2007-12-13 Thread Dennis Cote

[EMAIL PROTECTED] wrote:

The current algorithm goes like this:


   (1)  If an ORDER BY term is a constant integer k
then sort by the k-th column of the result set.

   (2)  If an ORDER BY term is a simple identifer
(like "x", not "x.y" and not "x.y.z") and if
there if the k-th column uses that same identifer
as an AS alias, the sort by the k-th column.
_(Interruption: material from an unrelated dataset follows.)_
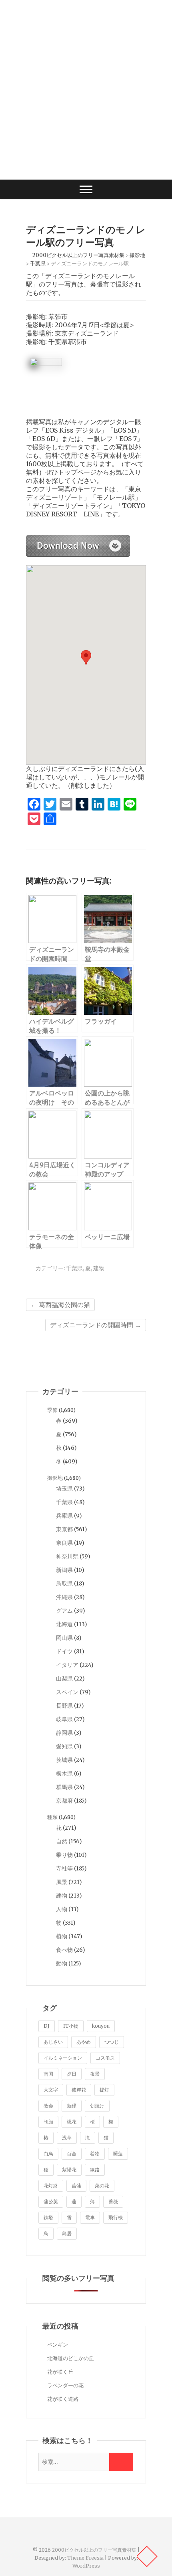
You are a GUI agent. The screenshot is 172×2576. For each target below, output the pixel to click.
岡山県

   (3)  Otherwise, evaluate the expression which is
in the ORDER BY term and sort by the resulting
value.

For a compound query, the expression in step (3) must
exactly match one of the result columns.  Also, the
three steps are attempted first on the left-most SELECT.
If there is a match, the process stops there.  If no
match is found, the next SELECT to the right is tried.
This repeats as necessary until a match is found or
until you run out of SELECT statement in which case there
is an error.

This algorithm differs from all prior versions of SQLite
(1.0.0 through 3.5.3) by the addition of step (2).
Adding step (2) brings SQLite much closer to the SQL
standard.  I believe that SQLite is now a superset of
the SQL standard.  


SQL has no concept of step (3).  
I believe it does. It calls such columns extended sort keys. The users 
result table is extended by adding these columns to produce an 
intermediate result table which is sorted as usual, and then it removes 
those columns from the result table that is returned.

And
in a compound query, SQL only looks at the left-most
SELECT and does not fail over to SELECT statements to
the right looking for a match.  But these changes can
be considered extensions.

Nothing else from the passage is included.